How long would it take for the average macroeconomist to understand and accept this novel idea?
I don’t have any firm conclusions about this, but my relative complacency about the state of macro before 2008 was completely destroyed by the general economic response to the crisis, both among professors and policy makers. Something is very wrong here, but it’s incredibly hard to say exactly what it is in a convincing manner.
Well what you describe is why we have such widely divergent schools of economic thought still around! And why the state of the art is such as you had described – able to make some reasonable predictions about the reactions to interest rates and stimulus packages in a short term, but harder pressed to look out much beyond that.
My onlooker’s understanding is that modeling a complex dynamic nonlinear system rapidly requires a whole heckuva lot of processing power to produce those fractal landscapes. Assuming we had a reasonable model what sort of processing power would be required for economic models, and testing it on past data sets? And modeling out what tweaks do what to that fractal landscape?
It just seemed to me that we had a lot more consensus before the Great Recession.
Maybe’s that just fantasy idyllic thinking on my part. Or maybe there really was a general feeling of consensus, because we required crisis to illuminate the fundamental disagreements that lay hidden below the surface.

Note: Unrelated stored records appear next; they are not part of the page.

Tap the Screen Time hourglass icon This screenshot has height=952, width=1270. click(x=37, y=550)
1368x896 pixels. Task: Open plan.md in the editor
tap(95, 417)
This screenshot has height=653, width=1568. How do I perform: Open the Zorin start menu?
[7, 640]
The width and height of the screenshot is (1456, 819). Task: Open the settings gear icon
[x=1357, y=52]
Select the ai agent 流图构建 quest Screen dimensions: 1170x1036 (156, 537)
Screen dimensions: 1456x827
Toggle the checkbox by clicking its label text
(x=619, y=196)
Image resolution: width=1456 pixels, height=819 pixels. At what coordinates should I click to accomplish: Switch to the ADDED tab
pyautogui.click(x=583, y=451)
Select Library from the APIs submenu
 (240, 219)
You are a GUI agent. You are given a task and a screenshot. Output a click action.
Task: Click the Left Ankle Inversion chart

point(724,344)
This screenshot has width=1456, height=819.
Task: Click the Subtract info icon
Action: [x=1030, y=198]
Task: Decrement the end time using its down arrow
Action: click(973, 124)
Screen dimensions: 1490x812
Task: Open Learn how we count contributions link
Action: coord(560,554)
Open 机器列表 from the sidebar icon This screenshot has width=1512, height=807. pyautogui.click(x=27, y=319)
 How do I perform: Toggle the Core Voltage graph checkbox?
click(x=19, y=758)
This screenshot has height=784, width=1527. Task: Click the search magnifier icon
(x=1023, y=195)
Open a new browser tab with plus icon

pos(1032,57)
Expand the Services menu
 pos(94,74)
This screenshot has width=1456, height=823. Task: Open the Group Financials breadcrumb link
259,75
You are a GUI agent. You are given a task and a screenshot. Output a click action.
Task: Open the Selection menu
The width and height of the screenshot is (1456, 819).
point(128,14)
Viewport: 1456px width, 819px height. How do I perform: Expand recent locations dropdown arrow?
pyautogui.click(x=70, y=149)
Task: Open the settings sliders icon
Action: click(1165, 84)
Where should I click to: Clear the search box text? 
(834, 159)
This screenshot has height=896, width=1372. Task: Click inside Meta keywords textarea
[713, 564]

ETA: It goes a little deeper. The average macroeconomist has genuinely forgotten a lot about money and macro that used to be known to the leading lights of previous decades. That’s just bizarre.
I wish I had a reasonable model, but I don’t, so I can’t yet say what sort of oomph it would require. The stuff I’m looking at right now is useful more in what it says qualitatively than quantitatively. The interesting stuff is the very basic dynamics of money flow, not crunching a lot of dimensions, which is to say processing power isn’t an issue yet.
I’m dipping my toes into this stuff searching for fresh perspective, but really, I’m not the person who’s going to untangle this web.